__PROBLEMS TO SOLVE__.
1. According to the post, which airport does the writer connect through on the Thursday trip?
2. Repeat the post's wording verbatim, starting with "As I sat on" and going on through "perspective on discomfort.".

── TEXT ──

Friday, May 17, 2013

Pique, Interrupted


I traveled Thursday, and spent Friday morning ensconced in my hotel room. I make this trip to visit Troy regularly and enjoy my rituals, like the long Friday morning I get to spend alone after Thursday's travel. For this grouchy, out-of-shape introvert, travel can feel like the Bataan death march. (Up at 3:30 a.m. Connection through O'Hare. Airport food. Rental cars. Overly friendly hospitality professionals... You get the picture.) So "Friday in Michigan" is it's own entity, like Lake Michigan itself, and a visit to it is as treasured as a visit to a favorite landmark.

As I sat on the bed knitting, I was mentally listing all the ways I hate this hotel. Then I wrote out the list in my journal entry, which includes (but is not limited to) the room being about 100 degrees when I arrived, due to a heater that had been running full tilt since the last inhabitant (or disgruntled housekeeper) left; chairs that no human under 7 feet tall could sit comfortably in; random and freestyle shower temperature modulation; and the depressed town it is in. And it all looked kind of petty as I wrote it out. One thing visiting a man who has been in prison too long will do for you is give you some perspective on discomfort.

I hate self-awareness sometimes. I would rather have my pique and eat it too, with a side of curly fries. I wonder why misery feels so good, so preferable. Maybe because so much of it is manufactured; it isn't even close to actual misery, which most certainly doesn't feel good, isn't territory we want to inhabit. Still, what is it about manufactured misery that is so appealing?

Part of it might be the persistence of story. To live indeed is to suffer, and our narratives are often full of it, justifiably so. It's not easy to inhabit this soft skin, to live with a consciousness ruled by sometimes harsh formative conditions, hormones and brain chemicals that can literally make us insane, and emotion-ruled thought processes. So, in a way, when we compose that story, which a mindfulness practice asks us to shed if even for a moment, much of that composition has its root in suffering — suffering I suffered, suffering I overcame, suffering that keeps me down.

───
── DATA RECORDS ──

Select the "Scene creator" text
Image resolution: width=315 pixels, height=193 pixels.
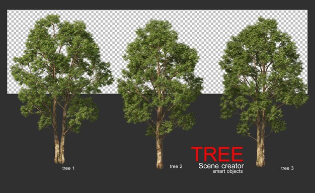pos(221,166)
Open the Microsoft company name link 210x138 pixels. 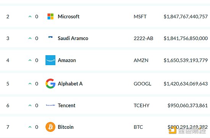pyautogui.click(x=69, y=16)
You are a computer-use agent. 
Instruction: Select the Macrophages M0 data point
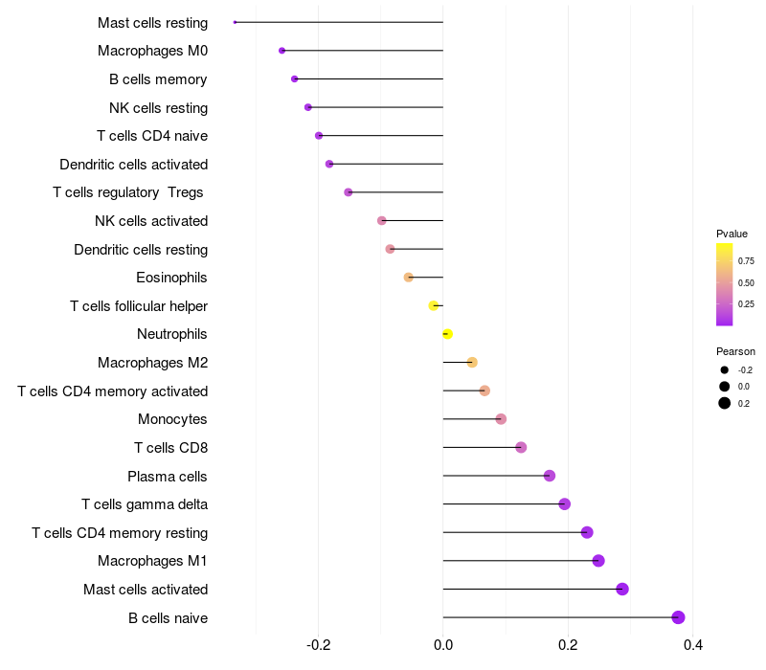(x=282, y=51)
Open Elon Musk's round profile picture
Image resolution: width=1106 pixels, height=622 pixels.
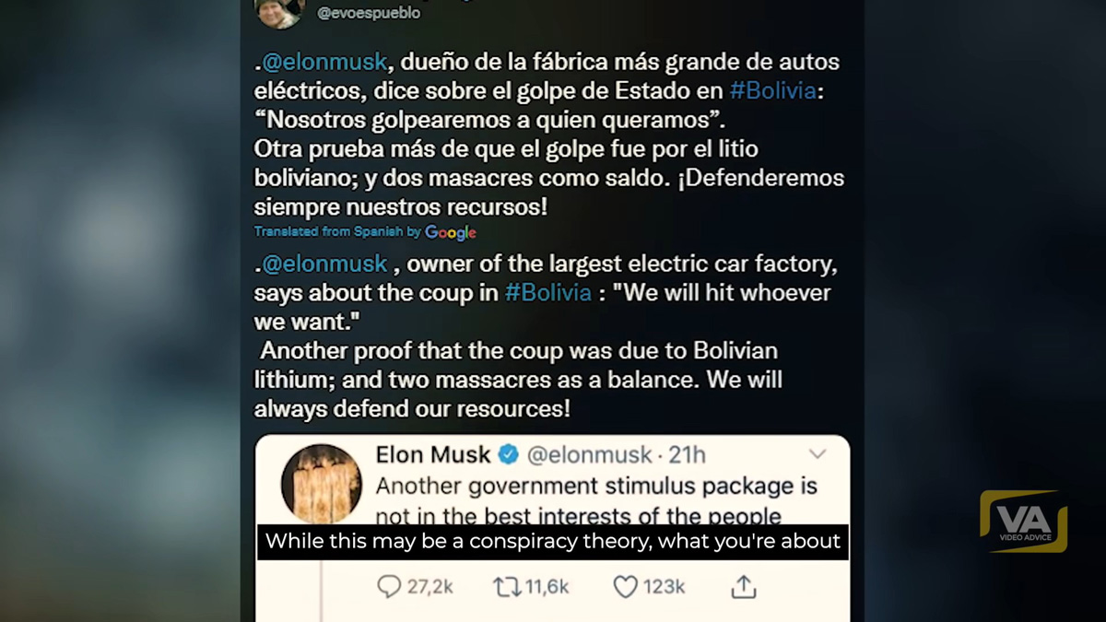pos(321,484)

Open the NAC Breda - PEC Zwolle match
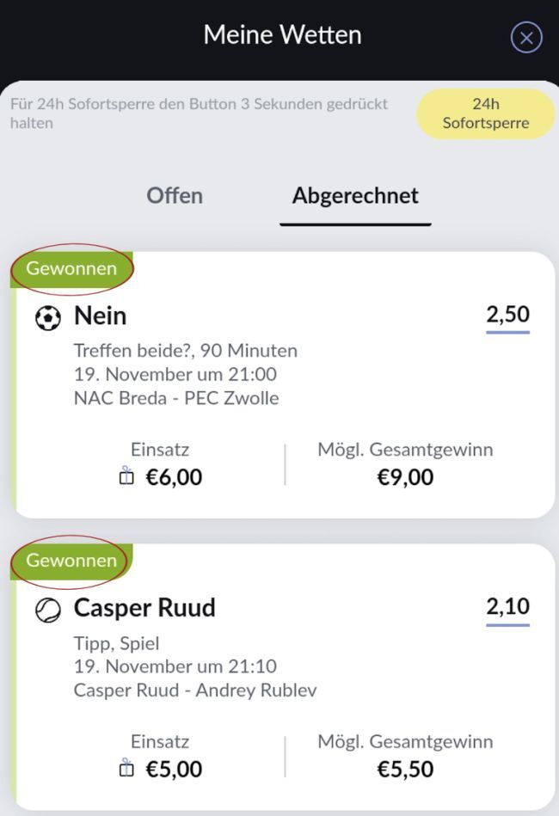pyautogui.click(x=176, y=398)
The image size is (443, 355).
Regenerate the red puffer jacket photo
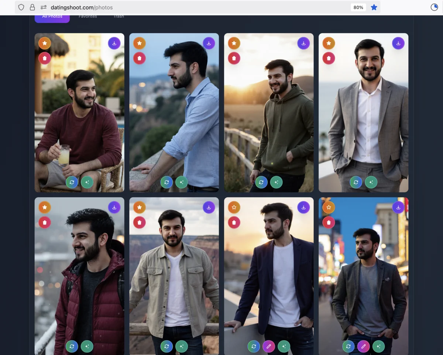pyautogui.click(x=72, y=346)

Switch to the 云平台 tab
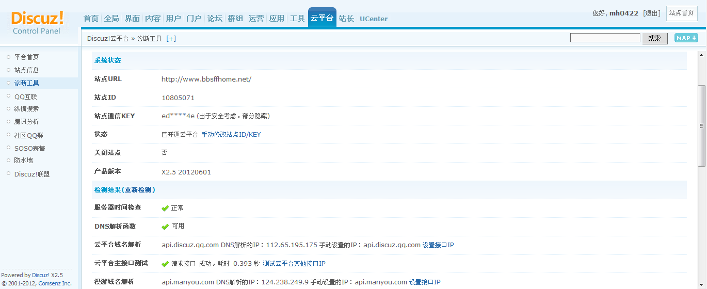point(322,18)
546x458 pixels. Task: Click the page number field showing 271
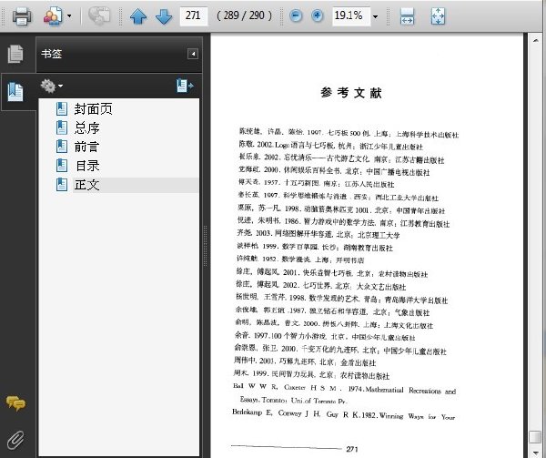pos(194,16)
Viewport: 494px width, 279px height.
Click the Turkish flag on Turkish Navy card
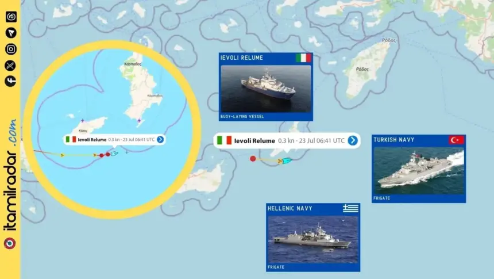click(x=456, y=140)
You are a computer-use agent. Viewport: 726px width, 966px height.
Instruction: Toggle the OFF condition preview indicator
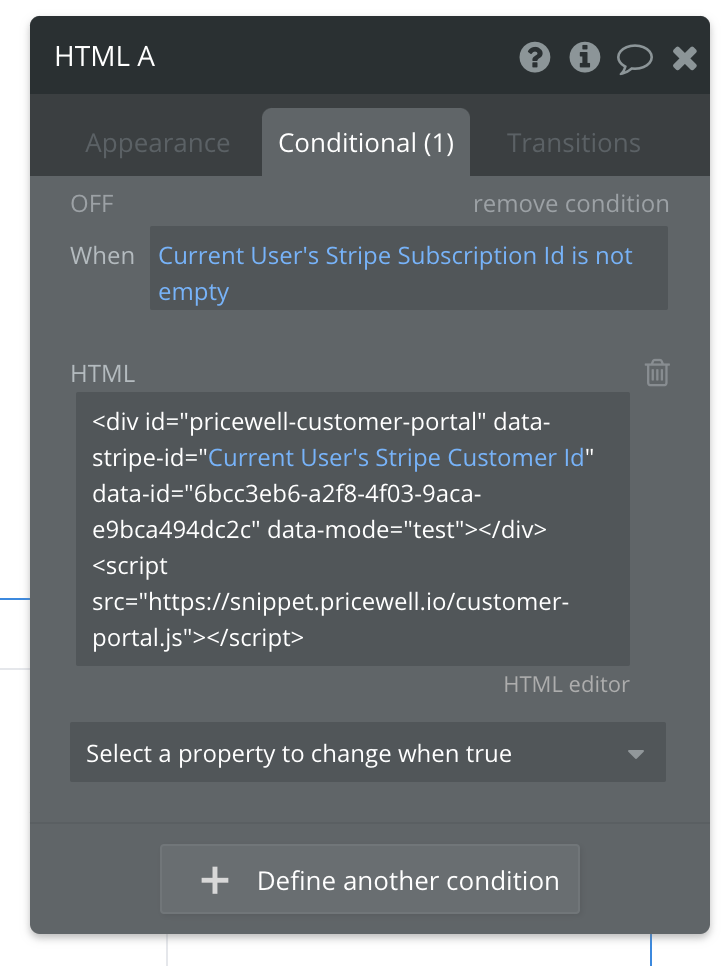tap(92, 204)
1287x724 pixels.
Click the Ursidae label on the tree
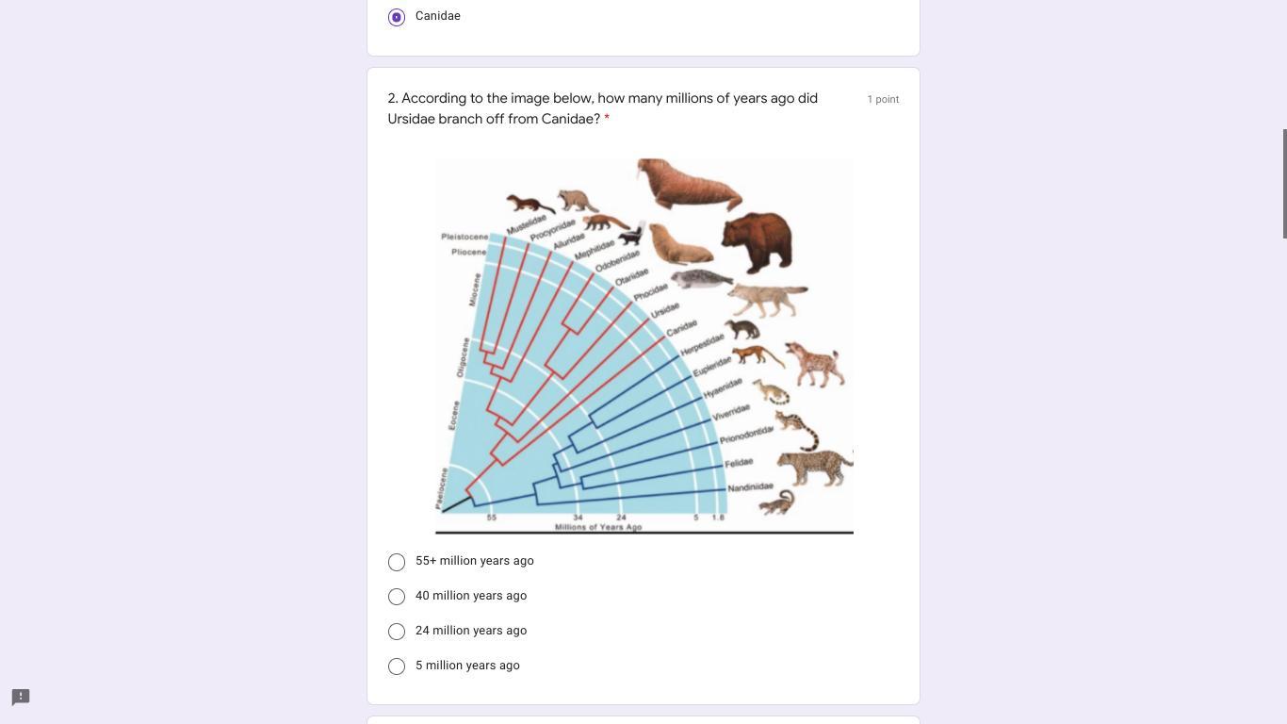(x=664, y=310)
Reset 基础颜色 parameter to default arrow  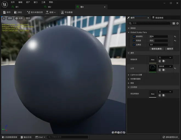[x=175, y=36]
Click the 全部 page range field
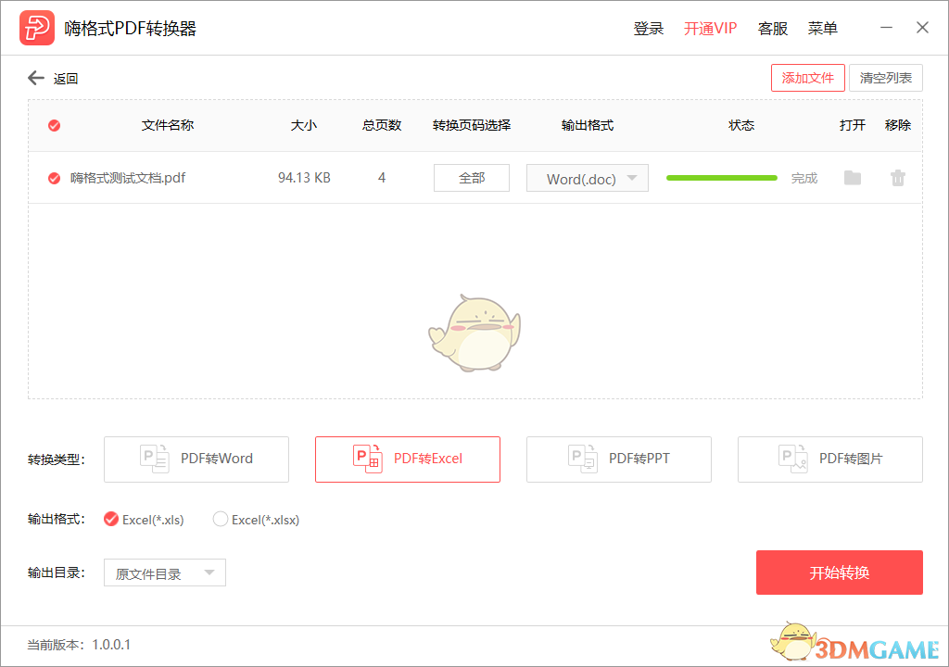The height and width of the screenshot is (667, 949). pos(471,178)
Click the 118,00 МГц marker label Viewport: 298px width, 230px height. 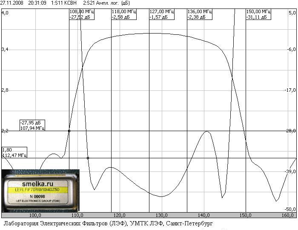pyautogui.click(x=124, y=14)
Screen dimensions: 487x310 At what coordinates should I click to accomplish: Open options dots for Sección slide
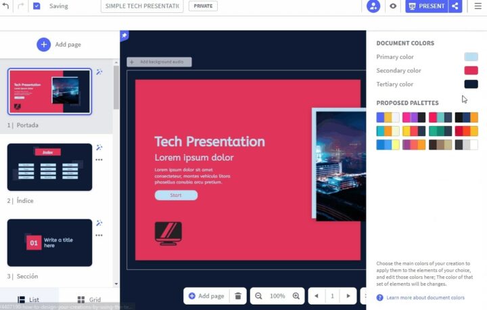click(x=99, y=235)
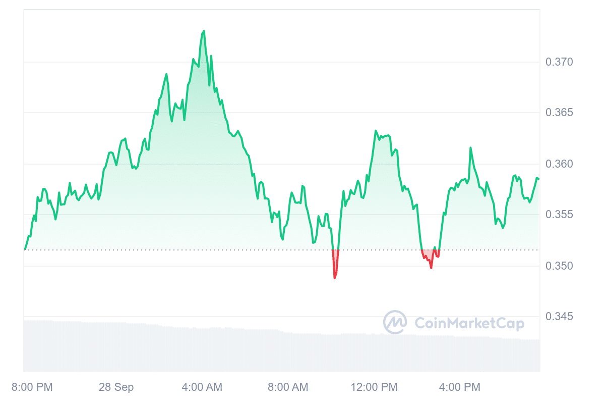
Task: Click the 0.370 price axis label
Action: [559, 62]
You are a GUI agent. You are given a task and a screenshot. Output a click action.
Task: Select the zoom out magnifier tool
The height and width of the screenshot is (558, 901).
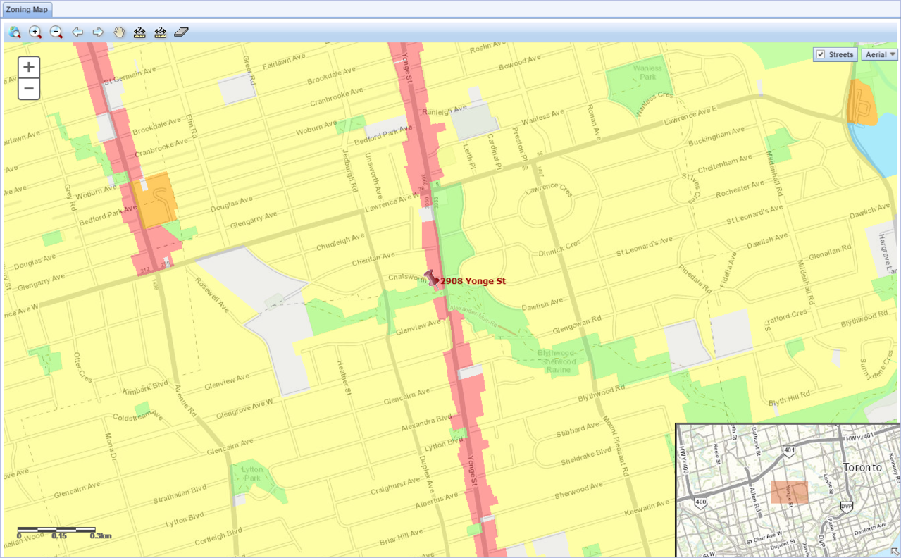(56, 32)
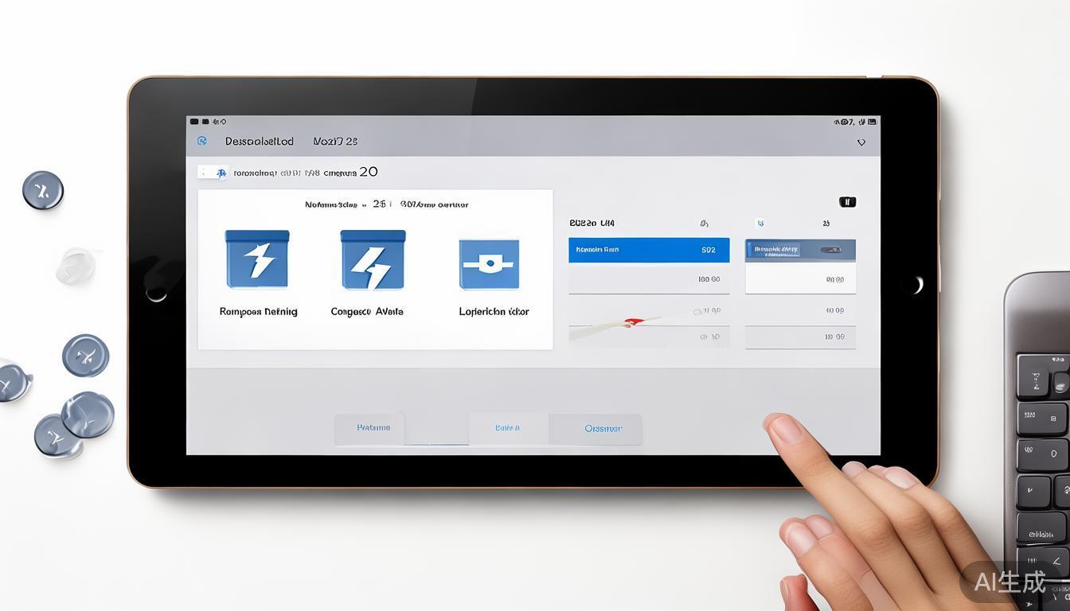
Task: Click the small blue icon beside the '20' row
Action: (x=221, y=172)
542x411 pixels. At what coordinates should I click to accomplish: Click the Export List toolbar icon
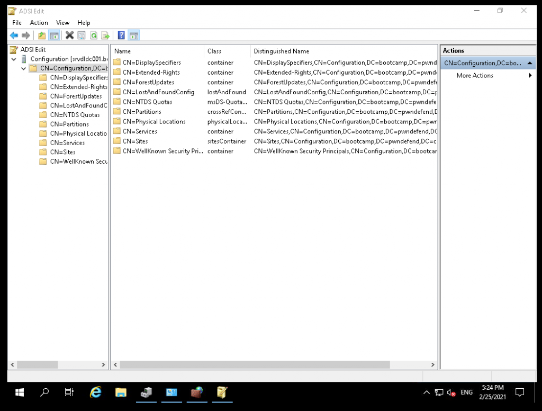pyautogui.click(x=106, y=35)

───

__PROBLEM SOLUTIONS__.
1. O'Hare.

2.
As I sat on the bed knitting, I was mentally listing all the ways I hate this hotel. Then I wrote out the list in my journal entry, which includes (but is not limited to) the room being about 100 degrees when I arrived, due to a heater that had been running full tilt since the last inhabitant (or disgruntled housekeeper) left; chairs that no human under 7 feet tall could sit comfortably in; random and freestyle shower temperature modulation; and the depressed town it is in. And it all looked kind of petty as I wrote it out. One thing visiting a man who has been in prison too long will do for you is give you some perspective on discomfort.